*** Opening Recorded information ***

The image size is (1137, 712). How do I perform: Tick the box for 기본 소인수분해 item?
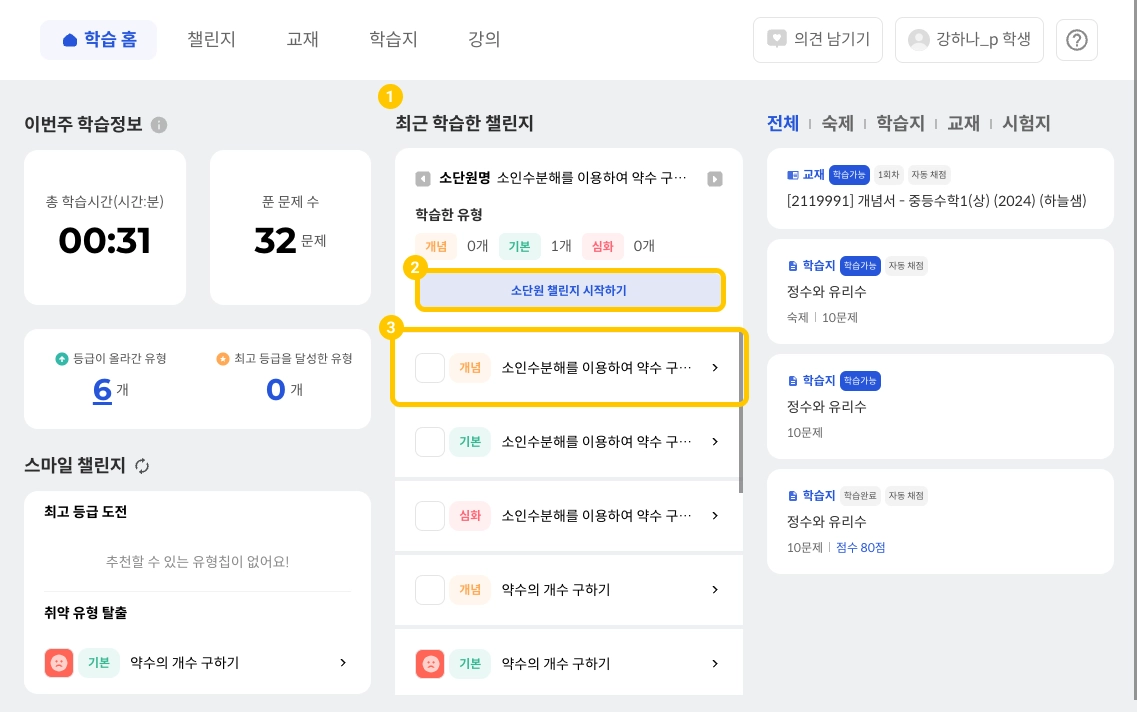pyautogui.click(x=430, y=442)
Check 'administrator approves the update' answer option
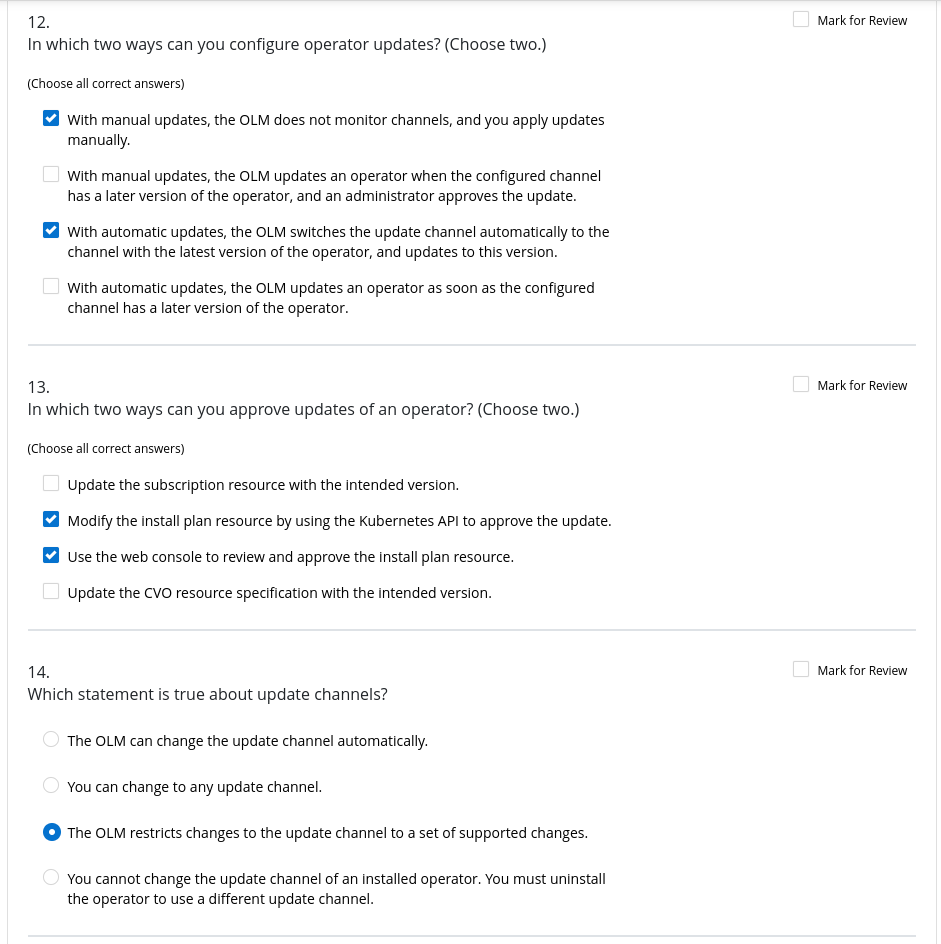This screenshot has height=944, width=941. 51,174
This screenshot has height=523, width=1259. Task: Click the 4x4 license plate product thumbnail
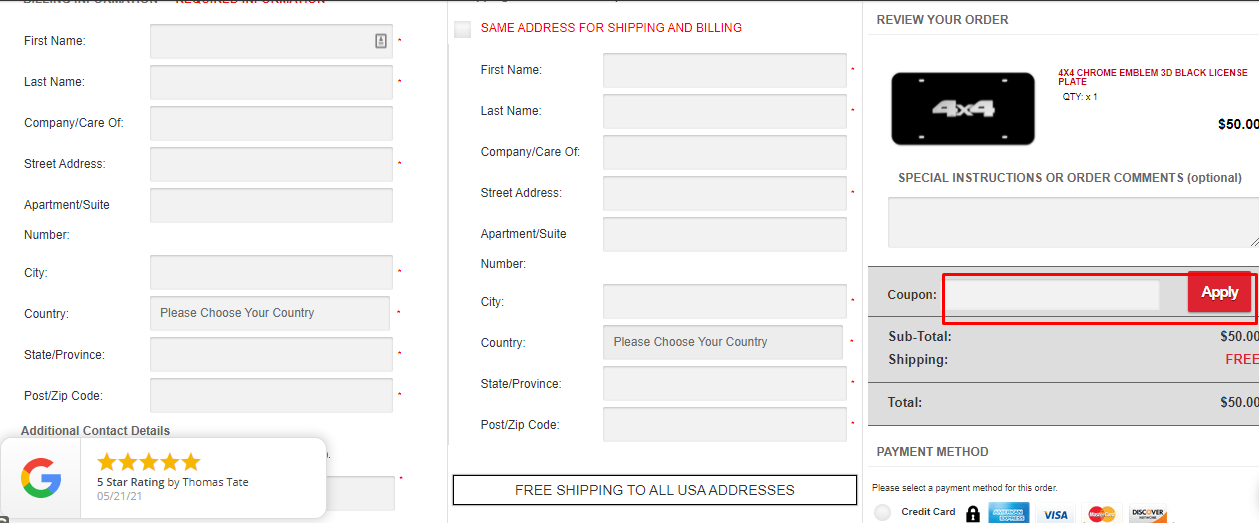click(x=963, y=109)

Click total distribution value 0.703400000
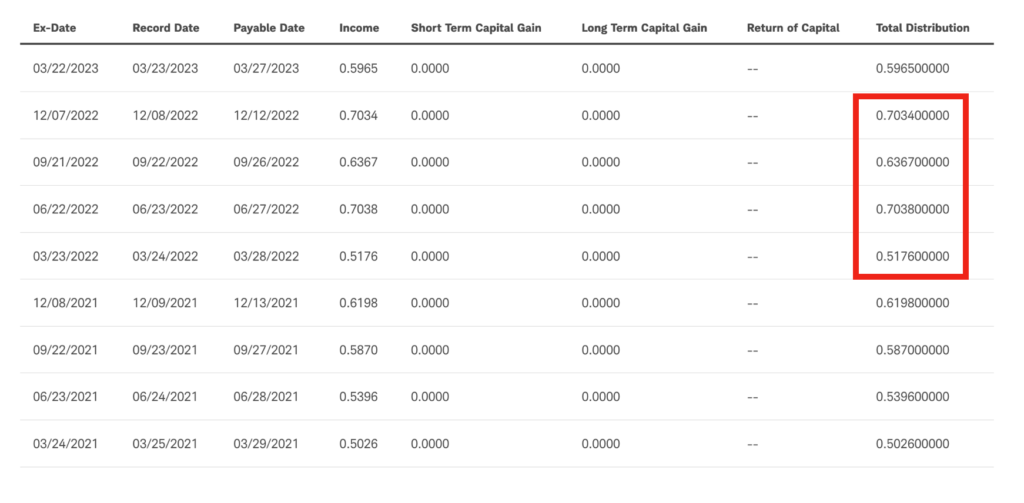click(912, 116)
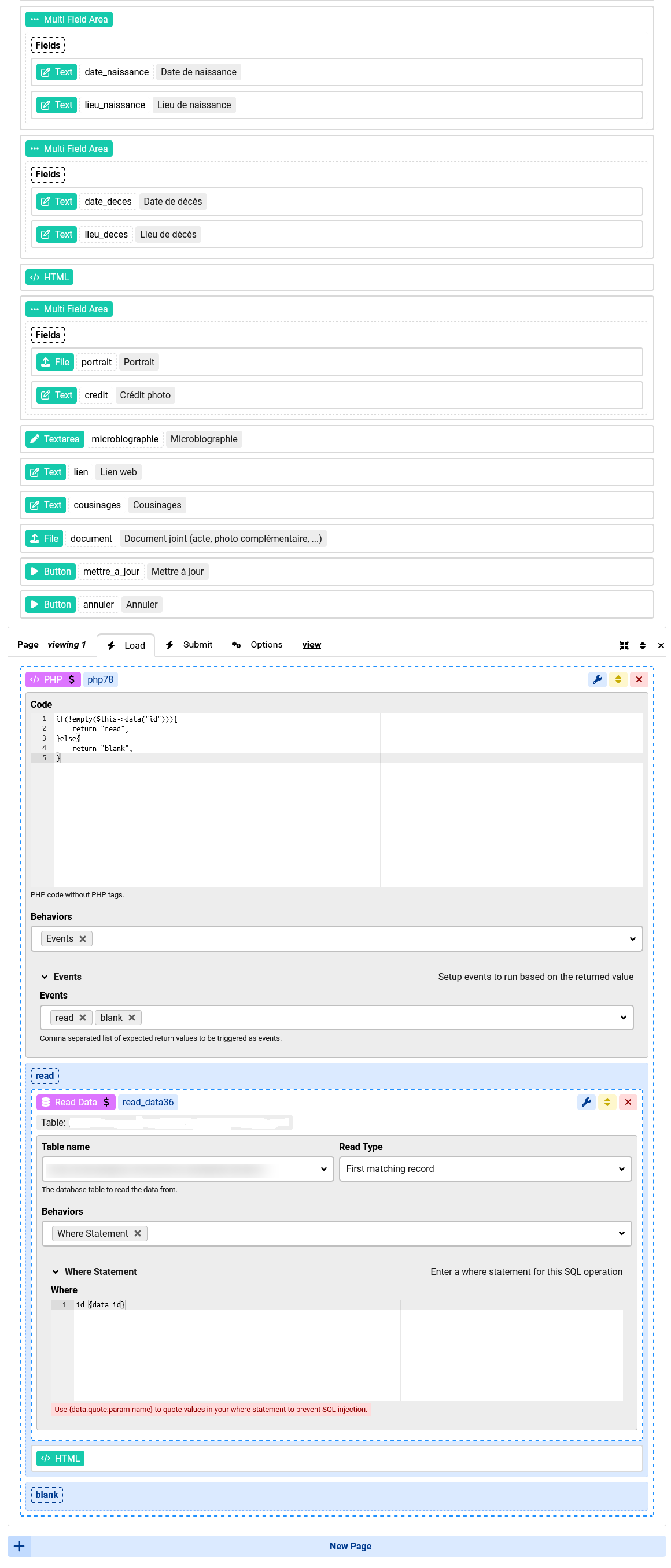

*** Closing Recorded information ***

- _What to produce_:
Excluding the pictures, output every entry above without alteration.

- _Output below_:
The image size is (1137, 712). How do I perform: Tick the box for 기본 소인수분해 item?
pyautogui.click(x=430, y=442)
Check 'administrator approves the update' answer option
This screenshot has height=944, width=941. 51,174
This screenshot has height=523, width=1259. Task: Click the 4x4 license plate product thumbnail
click(x=963, y=109)

Click total distribution value 0.703400000
click(912, 116)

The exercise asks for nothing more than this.